15) Por documento intitulado de “TÍTULO DE MÚTUO COM HIPOTECA”, celebrado a 09 de Setembro de 2010, na Conservatória do Registo Predial ..., intervindo como primeiro outorgante o “Banco 2..., S.A.”, e como segundos AA e mulher BB, os AA. declararam ter recebido a quantia de € 42.600,00 (quarenta e dois mil e seiscentos euros), do primeiro outorgante, a liquidar em trinta anos, em trezentas e sessenta prestações mensais constantes sucessivas de capital e juros, com taxa de juro anual de 10,5%, nos termos do qual, os autores/segundos outorgantes, constituíram a favor do Banco, hipoteca sobre o imóvel (supra identificado em 1)), para garantia, entre o mais, do capital mutuado e juros (nos termos do documento junto aos autos a fls.108 a fls.116, do p. físico). Foi declarado nos termos do conexo documento que “Tal empréstimo reger-se-á pelas cláusulas constantes do presente título, bem como pelas cláusulas constantes de um documento complementar (anexo I), que arquivo e que integra o presente título” (patenteado nos autos a fls.110 a fls.116, cujo conteúdo se dá por reproduzido).

16) A conexa hipoteca sobre o dito prédio foi registada a favor do “Banco 2..., S.A.”, pela apresentação 1168 de 09/09/2010 (vide a conexa sobredita descrição predial).

17) No contexto do acordo a que se alude em 15), foi outorgado um seguro vida que se encontra titulado por uma apólice (vide designação infra).

18) Nos termos das cláusulas 6.ª e 5.ª do documento complementar das escrituras dos contratos de mútuo com hipoteca a que se alude em 4) e 5), “O(s) mutuário(s) é(são) obrigado(s) a mostrar que tem(têm) em dia o pagamento dos prémios dos seguros. Em caso de atraso por parte do(s) mutuário(s) no cumprimento dessas obrigações, poderá o Banco alterar ou anular os seguros e efectuar os correspondentes pagamentos, debitando os respectivos custos na conta de depósito à ordem dos mutuário(s) aberta no Banco.” – cf. docs.n.ºs ... e ...). Idem quanto ao mútuo a que se alude em 15), nos termos da cláusula décima terceira do documento complementar patenteado nos autos a fls.110 a fls.116 do p. físico, cujo teor se dá por reproduzido.

19) Os AA. asseguram o pagamento dos prémios de seguro do ramo VIDA.

20) – Os AA. despendem em prémios, mensalmente, uma quantia variável, cobrada por débito direto, na conta identificada infra – nos pontos 23) e 24) da factualidade dada como provada, em quatro movimentos (cf. doc.n.º ...):

- “Cobrança JJ – Companhia De Adc. ...62”;

- “Cobrança JJ – Companhia De Se Adc ...48”;

- “Cobrança KK, Companhia D Adc ...98”;

- “Cobrança KK, Companhia D Adc ...68”.

### Excertos dos registos
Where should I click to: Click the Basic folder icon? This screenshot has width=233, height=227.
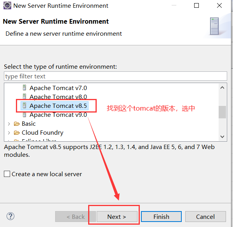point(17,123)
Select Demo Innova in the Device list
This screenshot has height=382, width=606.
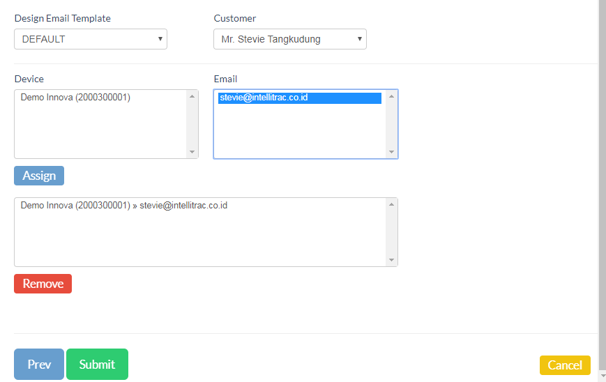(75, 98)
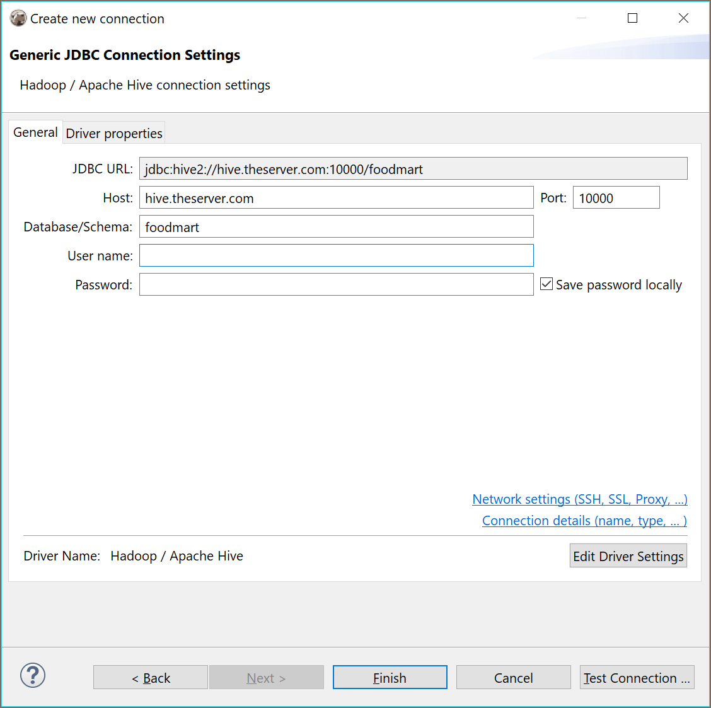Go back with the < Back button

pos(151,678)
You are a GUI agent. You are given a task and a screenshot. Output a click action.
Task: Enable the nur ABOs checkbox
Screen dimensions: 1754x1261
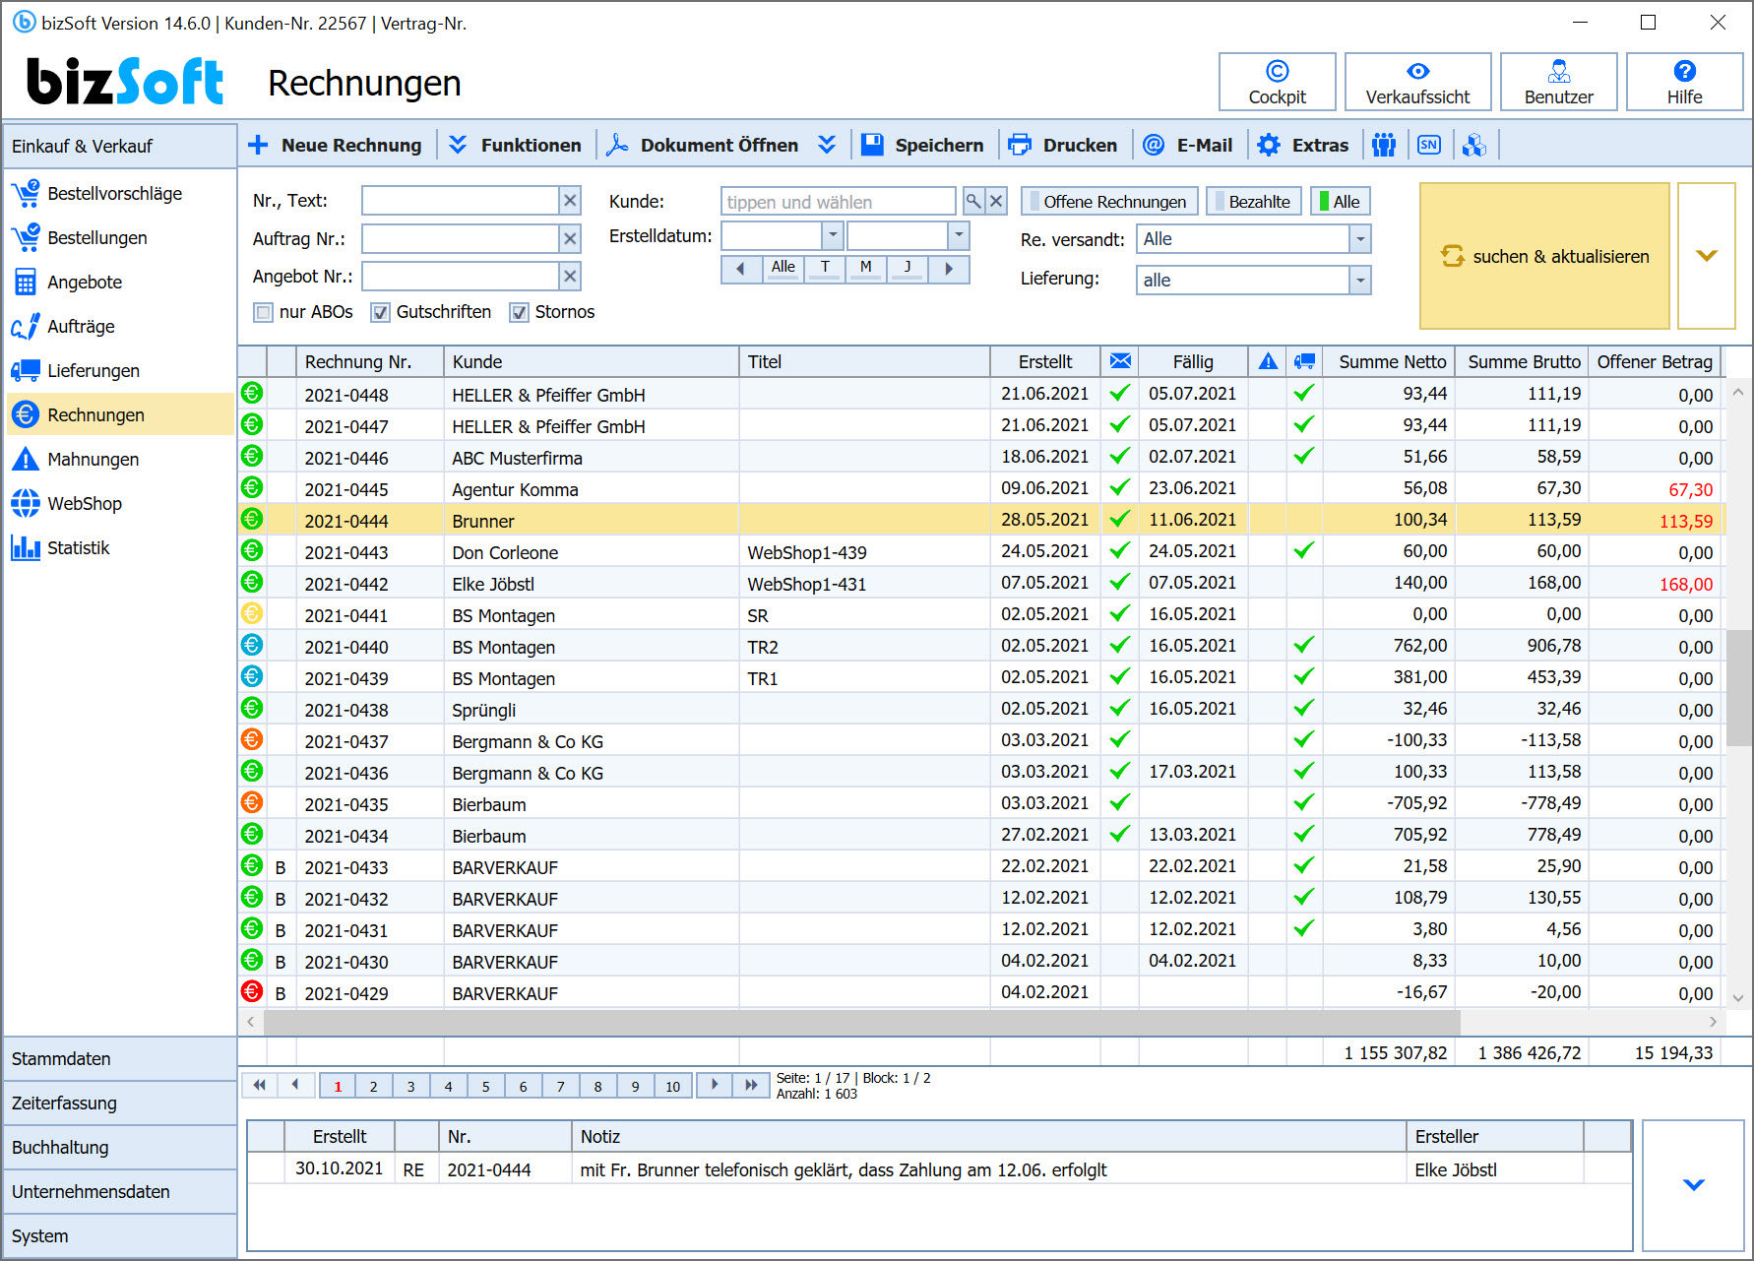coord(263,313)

### Tarefa 1
Traduza para inglês a frase «Os AA. asseguram o pagamento dos prémios de seguro do ramo VIDA.», retirada do excerto sobre os empréstimos com hipoteca.
### Tarefa 2
Prossiga o excerto sobre os empréstimos com hipoteca a partir da última linha apresentada.
Os registos não têm qualquer papel neste trabalho.

### Resposta escrita 1
The plaintiffs ensure payment of the LIFE insurance premiums.

### Resposta escrita 2
21) Em 08/09/2017, o autor procedeu à entrega, em agência da 1.ª Ré – Agência da ... – do formulário “Participação de Sinistro Acidente/Doença – Crédito Habitação”, documento junto como n.º 18, patenteado nos autos a fls.70 e seg., e que aqui se dá por integralmente reproduzido.

22) Após tomada de posição da 2ª e 3ª rés, declinando que a condição ao autor se integre nas coberturas acordadas, foi neste contexto que o A. enviou resposta, por carta escrita com A/R, datada de 30/01/2018, às cartas enviadas pelas 2.ª e 3.ª Rés (patenteadas nos autos a fls.54-v e a fls.55), reiterando pela ativação dos seguros (cf. doc. n.º ...0 – patenteado nos autos a fls.72 a fls.72-v, cujo conteúdo se dá como reproduzido).

*

Factos controvertidos que se consideram provados:

a) Da Petição inicial:

23) Ao “mútuo” a que se alude em 4), foi atribuído o n.º ...10 e as denominações de “BHP – AQUISIÇÃO C/ HIPO” e “CRÉDITO HIPOTECÁRIO AQUIS HPP E6”, conforme documentos denominados “Posição Integrada” e extrato integrado, referente à conta ...00, titulada pelo A. marido na 1.ª Ré, juntos como docs. n.ºs ... e ..., e que aqui se dão por integralmente reproduzidos.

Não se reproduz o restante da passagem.